Sigh. That sort of starts it off clearly, doesn't it?

I have confessed here before today that I have been struggling. Life has just felt like an uphill battle. My prayer life and my joy quota have suffered severely because of it. Of course, those are all so tightly knit. No prayer, no joy, more struggle; more struggle, less joy, less prayer; joy fades, struggle increases; no desire to pray.

A couple weeks ago, the Lord gave me this vision. Not some supernaturally strange experience where I left my body or anything, but I am a "word picture" kind of gal, even when I teach it's often with word pictures, and I know the Lord was trying to speak to me. He showed me this picture of a drowning man. I saw him in the water, panicking and struggling, and the more he fought the water to try to get above it, the more weary he became and the more perilous the situation. And I could see if the man would just stop and relax, he could float in the waves, but because he fought them he was sinking fast.


Tonight I decided to just go out and take a walk with the Lord. I've really been neglecting my time with Him, and I could practically feel Him tugging at my heart to just go for a stroll with Him in the quiet of the night after the kids went to bed. Quiet to listen is such a rare commodity in a house with any three kids, but with my three kids it's a miracle to find any quiet at all. (We are undoubtedly a LOUD family - we must get it from Neal ;).)

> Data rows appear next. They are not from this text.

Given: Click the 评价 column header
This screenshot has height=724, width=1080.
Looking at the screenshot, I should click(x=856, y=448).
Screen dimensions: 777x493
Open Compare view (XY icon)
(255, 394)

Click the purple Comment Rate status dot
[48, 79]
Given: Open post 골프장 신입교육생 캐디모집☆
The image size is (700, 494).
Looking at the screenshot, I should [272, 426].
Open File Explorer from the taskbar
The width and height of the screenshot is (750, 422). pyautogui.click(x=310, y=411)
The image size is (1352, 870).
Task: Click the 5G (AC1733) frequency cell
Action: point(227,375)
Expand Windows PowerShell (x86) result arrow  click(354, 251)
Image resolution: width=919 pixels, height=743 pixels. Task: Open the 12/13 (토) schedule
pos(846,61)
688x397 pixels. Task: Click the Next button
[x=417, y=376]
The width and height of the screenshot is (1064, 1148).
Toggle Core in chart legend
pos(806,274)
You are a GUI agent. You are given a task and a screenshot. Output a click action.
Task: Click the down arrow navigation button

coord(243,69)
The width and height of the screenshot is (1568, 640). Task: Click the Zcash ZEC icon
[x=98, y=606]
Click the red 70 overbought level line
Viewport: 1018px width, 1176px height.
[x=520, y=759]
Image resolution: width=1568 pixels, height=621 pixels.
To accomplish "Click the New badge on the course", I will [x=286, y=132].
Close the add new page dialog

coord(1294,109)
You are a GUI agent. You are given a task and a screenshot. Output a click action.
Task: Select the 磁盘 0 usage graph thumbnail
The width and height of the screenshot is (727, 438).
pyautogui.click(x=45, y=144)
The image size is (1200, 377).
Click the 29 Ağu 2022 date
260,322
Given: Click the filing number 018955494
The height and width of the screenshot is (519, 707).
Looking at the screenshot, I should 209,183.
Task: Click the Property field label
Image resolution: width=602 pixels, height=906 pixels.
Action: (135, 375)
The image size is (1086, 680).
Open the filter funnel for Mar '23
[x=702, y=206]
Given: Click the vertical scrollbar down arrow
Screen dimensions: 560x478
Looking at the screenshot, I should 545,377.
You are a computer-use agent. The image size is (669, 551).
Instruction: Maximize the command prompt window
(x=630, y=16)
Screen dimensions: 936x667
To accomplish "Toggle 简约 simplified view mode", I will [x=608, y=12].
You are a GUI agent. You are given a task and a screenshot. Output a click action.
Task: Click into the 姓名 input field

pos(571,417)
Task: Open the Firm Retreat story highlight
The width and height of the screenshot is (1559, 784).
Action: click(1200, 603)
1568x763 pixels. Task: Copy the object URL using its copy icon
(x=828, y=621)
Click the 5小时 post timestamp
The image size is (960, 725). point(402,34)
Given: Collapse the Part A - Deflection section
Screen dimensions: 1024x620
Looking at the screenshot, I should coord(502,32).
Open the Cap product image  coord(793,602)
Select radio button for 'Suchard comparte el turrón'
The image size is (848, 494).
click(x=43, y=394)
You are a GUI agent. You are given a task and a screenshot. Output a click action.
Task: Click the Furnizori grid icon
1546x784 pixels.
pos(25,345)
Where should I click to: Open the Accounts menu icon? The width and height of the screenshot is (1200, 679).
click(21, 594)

I started just walking, praying in the spirit, singing a little worship, telling the Lord I was there and I was listening. I walked a while, and then I asked Him what He wanted to say to me. And eventually, but very clearly I heard it, "Stop striving." Immediately I thought of the vision of the drowning man. "Stop striving, just float, ride the waves, it will be OK."

Today at church our pastor spoke on "The Secret of Joy and Contentment" from Philippians 4. It made me realize that was the word to describe how I have been feeling lately, highly discontent. Not in big things, I am very happily married, I adore my husband, I have three great kids, I am satisfied with our home (though I wish had more time to keep it clean.) But still, something in life has had me discontent.

The core of Pastor's message today was the 4 things we can/ should do to keep from becoming discontent.

#1 - Avoid comparisons.
#2 - Learn to adjust to change.
#3 - Learn to draw on Christ's power.
#4 - Learn to trust God to meet your needs.

#1 is definitely not my problem. Not only do I not try to "keep up" with the Joneses, but I'm not even all that aware of what they have. I've just never been a "stuff" person.

#4 isn't a huge stretch for me either. I have learned a lot in the last few years about trusting God to meet our needs. Emotionally and spiritually I think I have done so for a while, and in the last couple years it's grown into the realm of the physical and financial.

So there lies the key. #2 and #3 are where my struggles have come. Change. I HATE change. I mean I know nobody likes change, but for me, I can't stand it. I remember one time our pastor wanted to stretch us on this point and he made us get up and move to different seats in the sanctuary. I joked I was going to leave the church over it. It was the most miserable 45 minutes I've ever spent in the building! And our family has been going through so much change in so many ways this past year: new schools, not by my choice; Victoria's gym closing suddenly and unexpectedly; Jake's entrance into high school is a lot of change and adjustment; my hours at work; Neal's mom's passing; it's just a long list. And as for #3, well, I surely have not been relying on the Lord's strength to get me through.

"Stop striving." I had to look it up. To strive - to struggle in opposition. That's me, I've been opposing the change, all the circumstances that have caused it as well as those that have resulted from it. And yet to one end? It certainly has no power to change the circumstances, it only serves to wear me out and make me feel like I am that drowning man.

So I guess it's time to float. I'm going to try to choose to be content, even in unexpected or unpleasant change. I'm going to draw on the Lord's power, maybe take these quiet strolls more often, and I'm going to even try to work on #4 a little more and trust that God will take care of the waves, whether it be by calming the storm or leading me through it. I'm going to work on my float.